Она проследила, как непроницаемый взгляд, таящий в себе какую-то загадку, обратился к ней, а уголки губ незаметно поднялись и замерли в подобии улыбки.
Он молчал, словно пытаясь вывести из равновесия терпение Гермионы, которая в самом деле стала терять его, потому приблизилась ещё на полшага.
– Почему, Том?
– Есть некоторые проблемы, – наконец, произнёс он и отвёл взгляд в сторону, поджимая губы.
– Что случилось? – тут же задала вопрос та, отчётливо слыша, как сердце забилось громче и быстрее.
Его не могли поймать, потому что он здесь, никто не мог выйти на его след, потому что Гермиона почувствовала бы борьбу или попытку скрыться от преследователей. С ним ничего не происходило, чтобы она смогла учуять его нервозность, переживания или что-то подобное. Так и в чём тогда проблема?
– У меня была ниточка, связывающая логово Волан-де-Морта со мной. Всё это время я получал новости, был в курсе всего и… да, я, в общем-то, знал всё, что там происходит. Сейчас она оборвалась.
– У тебя был там шпион? Кто это?
– Антонин Долохов. Вторую неделю он не выходит на связь.
Том сжал губы, превратив их в тонкую полоску, обошёл Гермиону, абсолютно не глядя на неё, и опустился на стул, продолжив говорить:
– Если раньше я знал всё наперёд, то теперь даже не знаю, что придумал Волан-де-Морт на этот раз. Поттер в газете – это далеко ещё не всё.
Гермиона ощутила лишь на секунду, как нервозность и переживания подступили к Риддлу, но он их быстро погасил, не позволяя ей проникнуться к этим ощущениям.
– Думаешь, он поменял сторону?
– Не знаю, – коротко качнул тот головой, не поднимая с пола задумчивого взгляда.
– Если бы он предал тебя, то, наверняка, Пожиратели заявились бы к тебе в дом…
– Наверняка, – медленно кивнул Том, поднял насмешливый взгляд и показал кривую издевательскую улыбку, – только именно из-за этой возможности я там больше не нахожусь, потому не знаю, так это или нет.
Гермиона на пару секунд прикрыла глаза, пытаясь собраться с мыслями и логически рассудить ситуацию, но это не помогло.
С каждым прожитым днём ситуация становилась сложнее и сложнее. Волан-де-Морт со своими приспешниками значительно быстро набирал силу и протягивал руки к власти: уже главная магическая газета кричала против Поттера.
Это была катастрофа, не иначе.
А что он может сделать дальше?
– Выходит, тебе некуда идти, – заключила Гермиона, открыв глаза и внимательно посмотрев на Тома.
Он выдержал долгую паузу, поджав губы, затем повернул голову в сторону и как ни в чём не бывало просунул руку в карман и достал пачку сигарет.

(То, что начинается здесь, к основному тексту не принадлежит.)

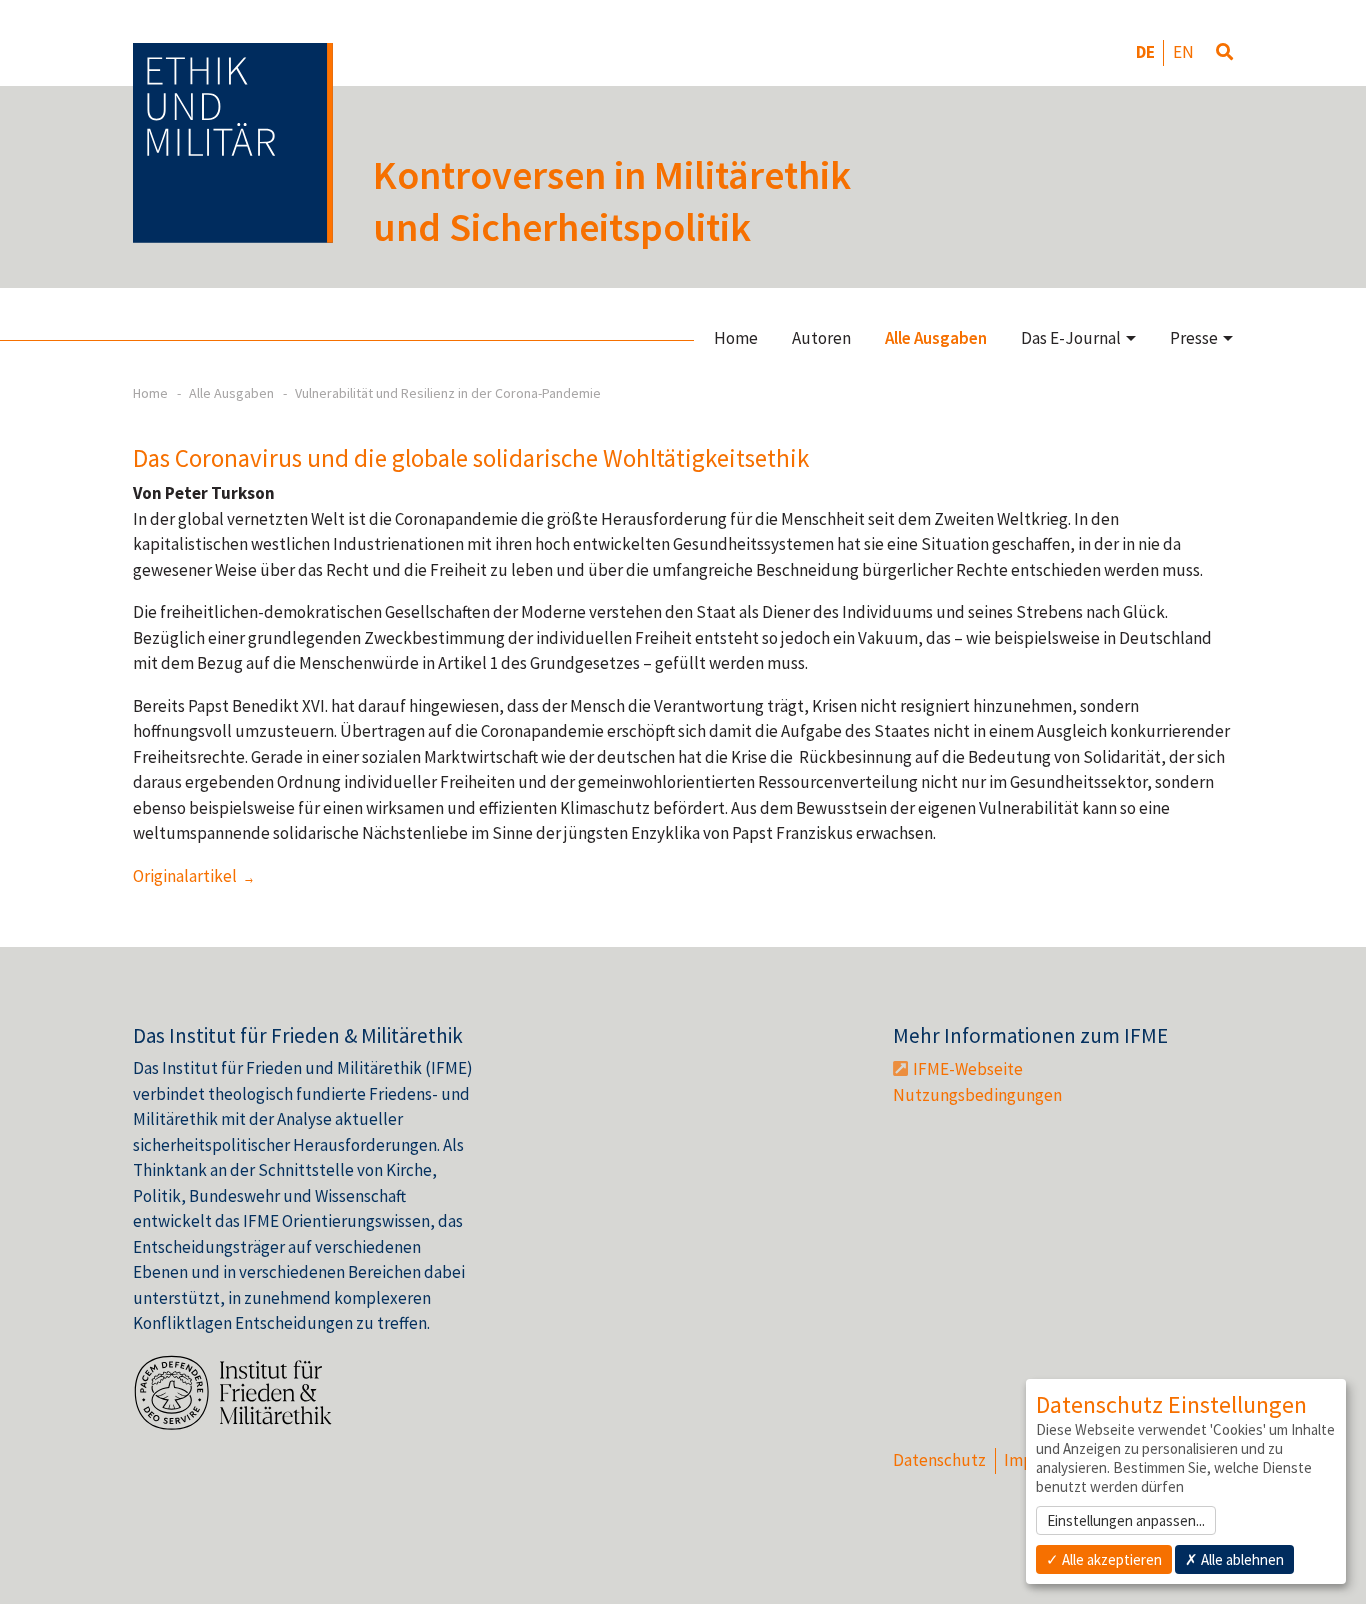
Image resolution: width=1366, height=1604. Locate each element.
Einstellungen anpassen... (1126, 1520)
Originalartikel (186, 876)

– Я думаю над тем, куда и когда девать тебя.
– Том, – стремительно приближаясь к нему, резко заговорила та, не отводя пристального взгляда, – мы можем прямо сейчас уйти и скрыться хоть под мостами Лондона…
– Если они придут сюда, то я не уверен, что твои родственнички увидят очередной рассвет, даже если не будет здесь тебя.
Гермиона подумала о родителях, и сердце больно сжалось, а в горле появился ком.
Как же опасно было находится дома, рядом с ними, и не менее опасно быть далеко от них, предоставив на растерзание тем, кто пытаются найти её.
– По этой же причине нам опасно быть вместе, – продолжил Том таким спокойным голосом, словно говорил о погоде. – Неделю назад Тёмный лорд спустил с цепи всех своих собак. Несколько десятков волшебников ищут меня…
– Ты уже встречал их? – высоким от взволнованности голосом перебила Гермиона, нахмурившись.
– Второй раз за неделю, – невесело усмехнулся Том и резко выпустил клубы дыма изо рта, затем медленно направился по комнате, опуская голову, глядя под ноги и высказывая размышления: – Полагаю, Волан-де-Морт нащупывает со мной связь и время от времени видит, где я нахожусь. Я не настолько далеко ушёл в окклюменции, как он, чтобы закрывать сознание, но… волнует другое обстоятельство.
– Какое? – почти не дыша, спросила Гермиона.
– Если он может чувствовать меня, то значит и тебя. Наверняка он догадался, что мы связаны чем-то. Он должен был прочувствовать эту привязанность. И я вот думаю, насколько быстро эта ниточка приведёт его к тебе.
Том резко обернулся и опустил тлеющую сигарету в руке вниз.
– Гермиона? Нам нельзя больше видеться.
Это прозвучало так тихо, но так пронзительно больно, что Гермиона сморщилась, а после приоткрыла рот, чтобы что-то сказать, но ни одного звука не слетело с губ.
– За один или два дня я решу, куда тебя отправить, пока ты не связалась с орденом…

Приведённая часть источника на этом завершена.